Coaching career (HC unless noted)
- 1999–2000: Barnstable HS (OC)
- 2002: Maine (WR)
- 2003–2005: UT Martin (OC/QB)
- 2006–2007: Murray State (OC/QB)
- 2008: Lafayette (PGC/QB)
- 2009–2016: Lafayette (OC/QB/WR)
- 2017–2020: Harvard (PGC/WR)
- 2021–2023: Harvard (OC/WR)
- 2024–present: Harvard (AHC/OC/QB)

= Mickey Fein =

American football coach (born 1976)

Mickey Fein (born July 22, 1976) is an American football coach who is the offensive coordinator and quarterbacks coach for the Harvard Crimson football team. He played college football for the Maine Black Bears and professionally for the Albany Firebirds of the Arena Football League and the Norfolk Nighthawks of AF2.

==Playing career==
Fein grew up in Centerville, Massachusetts and attended Barnstable High School. He passed for over 2,800 yards and 28 touchdowns and was a three-time Old Colony League All-Star during his high school career. Fein was also a three-time All-Star in basketball and finished as the school's all-time leading scorer with 1,361 points. Fein was inducted into Barnstable High School's hall of fame in 2007.

Fein played college football and basketball at the University of Maine and became the Black Bears' starting quarterback during his sophomore season. He holds the school's single-game records with 522 passing yards and six touchdown passes. Fein passed for 7,856 yards and 66 touchdowns during his college career.

Fein had tryouts with the New England Patriots and Detroit Lions, but was not offered a contract by either team. He was a member of the Albany Firebirds of the Arena Football League during the 2000 season. Fein was the starting quarterback for the Norfolk Nighthawks of AF2 in 2001 before retiring.

==Coaching career==
Fein began his coaching career at the Barnstable High School, where he served as the school's offensive coordinator for two years from 1999 to 2000. He returned to Maine as the Black Bears' wide receivers coach in 2002. After one season he was hired as the offensive coordinator and quarterbacks coach at UT Martin, making him one of the youngest coordinators in FCS at 26 years old.
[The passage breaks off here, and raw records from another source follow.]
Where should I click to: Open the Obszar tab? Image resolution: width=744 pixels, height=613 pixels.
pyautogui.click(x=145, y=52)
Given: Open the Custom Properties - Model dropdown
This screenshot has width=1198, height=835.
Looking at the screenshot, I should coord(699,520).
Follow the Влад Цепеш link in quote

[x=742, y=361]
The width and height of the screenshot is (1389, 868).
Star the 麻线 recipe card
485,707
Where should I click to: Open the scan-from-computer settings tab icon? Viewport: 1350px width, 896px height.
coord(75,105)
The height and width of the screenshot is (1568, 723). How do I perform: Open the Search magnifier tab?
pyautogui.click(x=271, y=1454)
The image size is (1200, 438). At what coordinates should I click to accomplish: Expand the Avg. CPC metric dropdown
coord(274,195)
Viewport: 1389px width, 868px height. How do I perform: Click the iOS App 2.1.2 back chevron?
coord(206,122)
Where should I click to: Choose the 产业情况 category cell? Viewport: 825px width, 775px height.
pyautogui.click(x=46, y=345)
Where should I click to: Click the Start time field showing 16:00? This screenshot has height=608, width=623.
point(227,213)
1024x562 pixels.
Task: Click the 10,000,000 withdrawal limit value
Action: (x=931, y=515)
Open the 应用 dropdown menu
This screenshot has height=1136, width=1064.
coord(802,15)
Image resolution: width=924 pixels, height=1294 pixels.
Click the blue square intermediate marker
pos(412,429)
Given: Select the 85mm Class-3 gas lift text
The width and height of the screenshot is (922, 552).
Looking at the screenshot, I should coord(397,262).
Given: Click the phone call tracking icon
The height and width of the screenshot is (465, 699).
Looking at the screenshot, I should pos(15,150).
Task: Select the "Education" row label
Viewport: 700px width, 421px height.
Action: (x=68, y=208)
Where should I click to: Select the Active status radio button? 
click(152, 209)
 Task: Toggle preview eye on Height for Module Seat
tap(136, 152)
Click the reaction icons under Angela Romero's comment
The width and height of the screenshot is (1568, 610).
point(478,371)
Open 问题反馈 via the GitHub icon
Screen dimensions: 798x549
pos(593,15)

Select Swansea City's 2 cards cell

Fein was hired as the offensive coordinator at Murray State in 2006.

Fein left Murray State after two seasons to become the quarterbacks coach and passing game coordinator at Lafayette in 2008. He promoted to offensive coordinator after one season. Fein spent eight seasons as the Leopards' offensive coordinator and was named the interim head coach after head coach Frank Tavani retired at the end of the 2016 season.

Fein was hired as the passing game coordinator and wide receivers coach at Harvard in 2017. He was elevated to offensive coordinator in 2021. Following the retirement of Crimson head coach Tim Murphy, Fein was retained by new head coach Andrew Aurich and made assistant head coach and moved to quarterbacks coach.